Было решено, что Дирдрэ, Патрик и их няня будут кремированы. Айседора отказалась от черного крепа, похоронных венков и траурных одежд. Она сама надела простую белую тунику, как всегда, покрыла голову и плечи большой шалью. По дороге в крематорий она с силой сжимала руку Мэри Дести и повторяла: «Главное — не плакать, Мэри, главное — не плакать. Смерти нет».

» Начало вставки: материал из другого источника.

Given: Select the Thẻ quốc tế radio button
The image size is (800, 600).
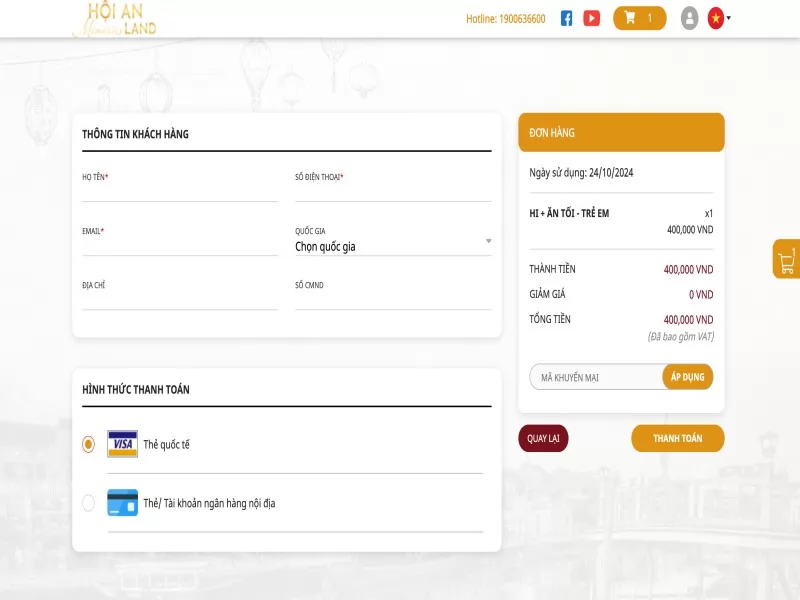Looking at the screenshot, I should click(x=88, y=444).
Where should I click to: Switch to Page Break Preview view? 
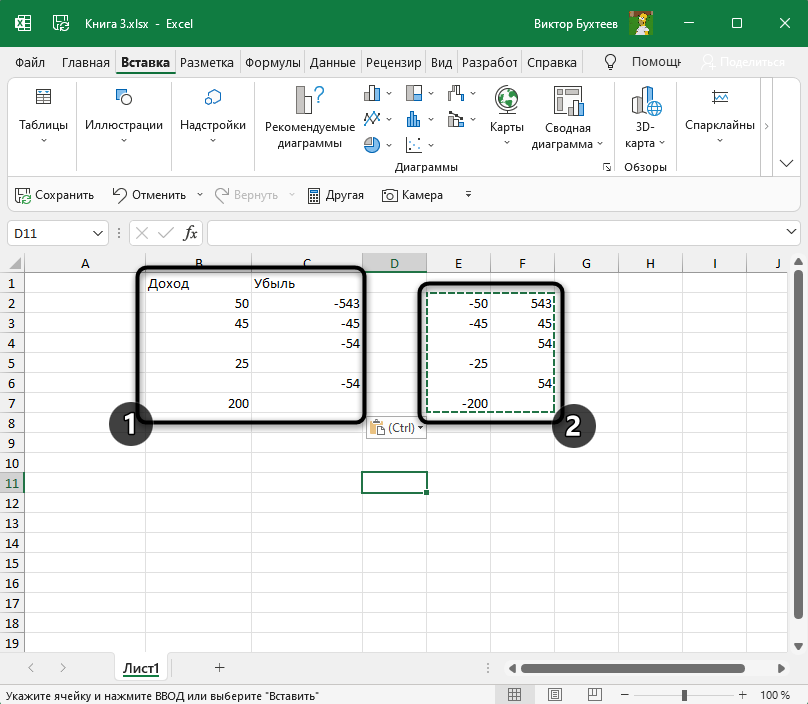(x=594, y=694)
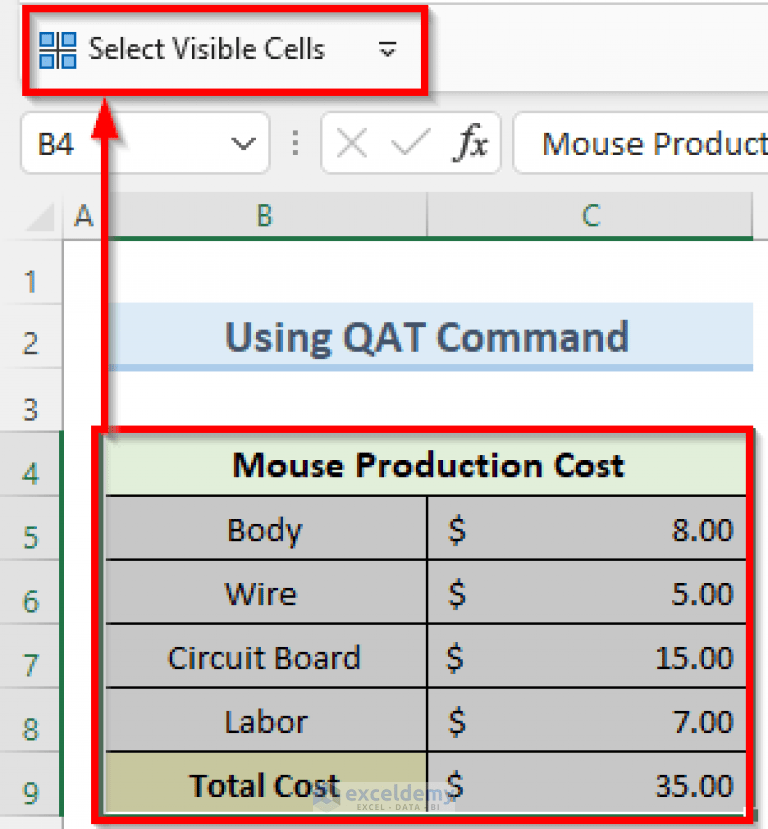This screenshot has width=768, height=829.
Task: Click the Enter checkmark icon on the formula bar
Action: tap(410, 143)
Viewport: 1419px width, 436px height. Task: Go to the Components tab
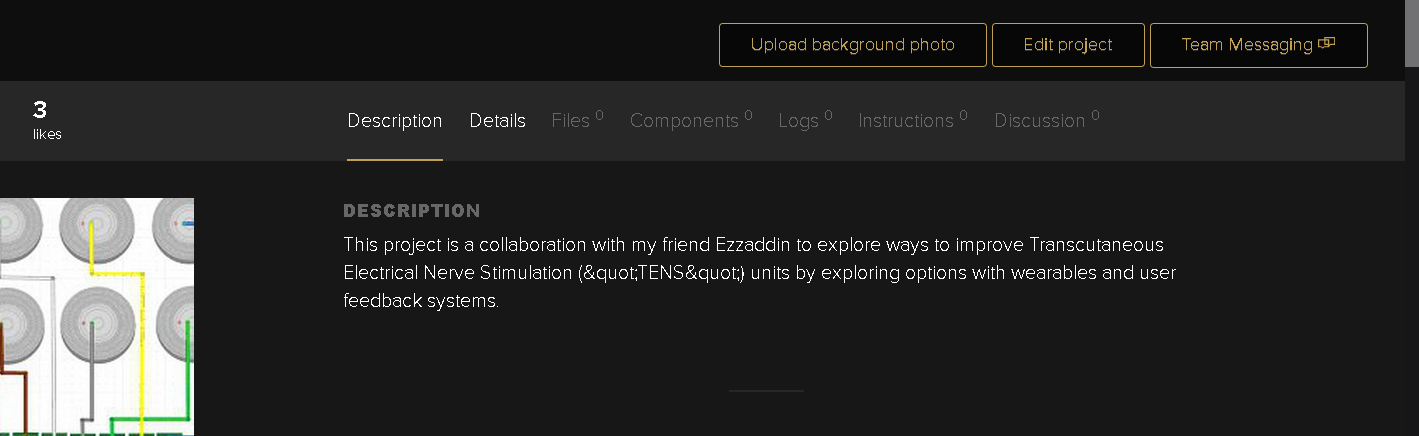[684, 121]

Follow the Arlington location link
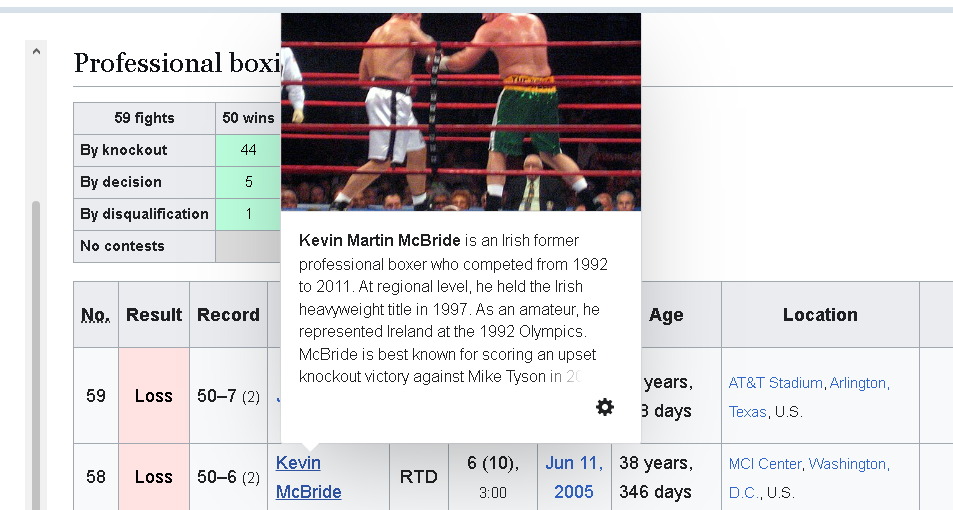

Все последующие дни она сидела дома, никого не принимала и ни с кем не разговаривала, даже с ученицами, в которых она видела горький отблеск живого образа ее собственных детей. Из своего дома в Нейи она выходила только для долгих пеших прогулок вдоль Сены. Опасаясь, что она может покончить с собой, за ней повсюду, как тень, ходил ее брат Раймонд. А вернувшись домой, она часами молча сидела в кресле, не двигаясь, с остановившимся взглядом. Как угрызение совести, память ей сверлило воспоминание о словах, сказанных няней Энни Сим в Версале в то трагическое утро: «Кажется, погода меняется… Было бы лучше остаться сегодня дома».
Лоэнгрин слег на следующий день после похорон. Что касается Гордона Крэга, оповещенного телеграммой в день смерти дочери, то он ограничился ответной телеграммой из Флоренции, где работал над спектаклем для театра Гольдони: «Не отчаивайся и не теряй мужества. Они обрели вечное блаженство. Не сомневайся».
Раймонд Дункан и его жена Пенелопа были самыми верными помощниками Айседоры в эти трагические часы и дни. Рядом с ней были также Элизабет и Августин. Так, спонтанно, воссоединился «клан» вокруг одного из своих членов, которого постигло несчастье. Раймонд, по-прежнему одержимый античностью, незадолго до несчастья решил поехать в Албанию, помогать греческим беженцам. После Балканской войны турецкая армия оставила эту страну в состоянии полной разрухи. Многие деревни были разорены, дети умирали от голода. Убежденный, что сестра забудет свое горе при виде такого массового бедствия, он предложил ей поехать с ним. Сперва она отказалась:
— Я никому не могу быть больше полезной. Жду только смерти.
— Ты не имеешь права так говорить, — возражал Раймонд. — Подумай, сколько людей там страдает, матери с голодающими детьми на руках. Турки убили их мужей и братьев, сожгли их дома, угнали скот, уничтожили урожай на корню. Нельзя оставаться безразличной, пережевывая личное горе. Надо спасать людей, ты можешь им помочь. Поедем с нами.
В конце концов Айседора согласилась и поехала на остров Корфу[34] с братом и невесткой.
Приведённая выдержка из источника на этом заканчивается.